*** Dataset entries ***

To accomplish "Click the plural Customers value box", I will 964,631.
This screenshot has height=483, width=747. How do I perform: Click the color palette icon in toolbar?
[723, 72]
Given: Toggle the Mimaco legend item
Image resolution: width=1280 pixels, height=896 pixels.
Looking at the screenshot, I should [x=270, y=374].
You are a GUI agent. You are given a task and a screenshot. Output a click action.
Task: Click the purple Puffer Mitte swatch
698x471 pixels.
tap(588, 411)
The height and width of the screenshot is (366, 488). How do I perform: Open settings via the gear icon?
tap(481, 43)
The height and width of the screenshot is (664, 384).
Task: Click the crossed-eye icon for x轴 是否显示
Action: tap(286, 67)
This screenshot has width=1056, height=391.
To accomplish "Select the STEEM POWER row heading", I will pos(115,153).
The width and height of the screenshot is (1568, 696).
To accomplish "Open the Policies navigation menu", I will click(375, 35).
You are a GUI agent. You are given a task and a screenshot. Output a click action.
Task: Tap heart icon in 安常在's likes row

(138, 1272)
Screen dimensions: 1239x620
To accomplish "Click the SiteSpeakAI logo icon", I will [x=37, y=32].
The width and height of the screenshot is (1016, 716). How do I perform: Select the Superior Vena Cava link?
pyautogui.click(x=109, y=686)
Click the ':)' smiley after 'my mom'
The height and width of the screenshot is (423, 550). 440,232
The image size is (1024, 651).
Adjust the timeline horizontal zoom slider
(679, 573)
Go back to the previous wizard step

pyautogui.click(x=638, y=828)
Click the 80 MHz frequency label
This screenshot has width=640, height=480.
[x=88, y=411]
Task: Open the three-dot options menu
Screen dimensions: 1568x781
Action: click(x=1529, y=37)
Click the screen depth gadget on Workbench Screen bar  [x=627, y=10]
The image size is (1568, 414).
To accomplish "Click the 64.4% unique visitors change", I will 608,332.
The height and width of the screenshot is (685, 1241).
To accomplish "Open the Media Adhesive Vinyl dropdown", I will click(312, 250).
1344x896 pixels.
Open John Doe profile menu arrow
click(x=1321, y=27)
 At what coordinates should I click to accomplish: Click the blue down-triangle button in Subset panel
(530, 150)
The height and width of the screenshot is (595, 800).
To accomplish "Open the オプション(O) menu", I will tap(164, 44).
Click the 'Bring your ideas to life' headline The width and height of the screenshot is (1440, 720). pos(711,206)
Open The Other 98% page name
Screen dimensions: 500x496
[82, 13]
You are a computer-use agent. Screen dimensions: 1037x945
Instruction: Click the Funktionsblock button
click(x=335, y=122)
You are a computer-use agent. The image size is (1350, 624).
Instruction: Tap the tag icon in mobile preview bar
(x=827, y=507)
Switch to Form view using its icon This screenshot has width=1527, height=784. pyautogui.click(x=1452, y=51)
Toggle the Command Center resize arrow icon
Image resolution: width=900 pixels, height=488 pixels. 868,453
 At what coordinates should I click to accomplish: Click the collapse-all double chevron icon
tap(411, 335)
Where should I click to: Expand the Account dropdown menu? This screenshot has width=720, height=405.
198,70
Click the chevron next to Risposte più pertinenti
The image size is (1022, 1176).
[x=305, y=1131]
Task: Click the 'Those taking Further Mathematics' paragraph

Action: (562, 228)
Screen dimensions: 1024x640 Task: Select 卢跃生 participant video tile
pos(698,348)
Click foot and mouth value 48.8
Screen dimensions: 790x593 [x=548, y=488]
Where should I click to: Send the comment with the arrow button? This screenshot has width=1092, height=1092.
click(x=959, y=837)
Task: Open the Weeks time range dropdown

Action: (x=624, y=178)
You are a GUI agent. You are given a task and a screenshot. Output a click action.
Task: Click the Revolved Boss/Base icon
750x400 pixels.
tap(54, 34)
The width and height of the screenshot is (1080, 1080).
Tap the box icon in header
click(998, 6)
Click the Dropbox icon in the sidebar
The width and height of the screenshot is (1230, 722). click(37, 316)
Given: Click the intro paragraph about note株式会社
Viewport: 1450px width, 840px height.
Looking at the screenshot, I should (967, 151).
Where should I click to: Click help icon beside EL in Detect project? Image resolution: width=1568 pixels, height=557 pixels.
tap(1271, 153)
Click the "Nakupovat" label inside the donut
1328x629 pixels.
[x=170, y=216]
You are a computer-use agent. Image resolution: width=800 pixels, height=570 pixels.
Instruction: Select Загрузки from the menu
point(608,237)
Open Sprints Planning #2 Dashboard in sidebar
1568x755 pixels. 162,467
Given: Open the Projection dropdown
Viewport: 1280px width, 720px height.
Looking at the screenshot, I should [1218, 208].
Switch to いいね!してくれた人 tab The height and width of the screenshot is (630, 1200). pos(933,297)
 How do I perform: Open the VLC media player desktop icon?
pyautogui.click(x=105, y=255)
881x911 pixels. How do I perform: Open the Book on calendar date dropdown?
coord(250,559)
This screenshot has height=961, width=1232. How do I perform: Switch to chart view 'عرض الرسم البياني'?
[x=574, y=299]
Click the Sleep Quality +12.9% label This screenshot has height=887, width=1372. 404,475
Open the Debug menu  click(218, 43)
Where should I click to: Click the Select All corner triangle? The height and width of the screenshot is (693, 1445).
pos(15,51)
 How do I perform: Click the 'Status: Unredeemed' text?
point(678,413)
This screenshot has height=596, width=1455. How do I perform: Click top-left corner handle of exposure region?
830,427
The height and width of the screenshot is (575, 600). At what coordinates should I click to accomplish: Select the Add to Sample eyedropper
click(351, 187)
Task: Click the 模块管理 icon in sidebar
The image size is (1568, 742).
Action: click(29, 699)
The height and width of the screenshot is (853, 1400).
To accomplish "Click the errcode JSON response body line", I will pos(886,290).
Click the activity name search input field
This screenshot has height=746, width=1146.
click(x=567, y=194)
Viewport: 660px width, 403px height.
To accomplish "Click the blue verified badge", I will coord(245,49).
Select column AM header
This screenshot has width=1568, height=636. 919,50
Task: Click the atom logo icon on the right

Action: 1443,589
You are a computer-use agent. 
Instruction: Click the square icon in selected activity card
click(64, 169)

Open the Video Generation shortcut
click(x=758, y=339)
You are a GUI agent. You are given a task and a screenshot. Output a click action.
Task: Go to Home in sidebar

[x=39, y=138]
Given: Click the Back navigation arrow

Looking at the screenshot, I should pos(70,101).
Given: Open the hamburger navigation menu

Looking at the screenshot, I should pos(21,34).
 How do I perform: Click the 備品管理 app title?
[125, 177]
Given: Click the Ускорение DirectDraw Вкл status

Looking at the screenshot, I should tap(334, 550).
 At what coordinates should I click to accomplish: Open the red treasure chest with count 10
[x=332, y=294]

*** End of Dataset entries ***

* [Work task]
Would you copy out exactly the lines above that start at the one containing "Click the 'Bring" and end at the one containing "You are a computer-use agent. Screen", inclusive?

* [Completed task]
Click the 'Bring your ideas to life' headline The width and height of the screenshot is (1440, 720). pos(711,206)
Open The Other 98% page name
Screen dimensions: 500x496
[82, 13]
You are a computer-use agent. Screen dimensions: 1037x945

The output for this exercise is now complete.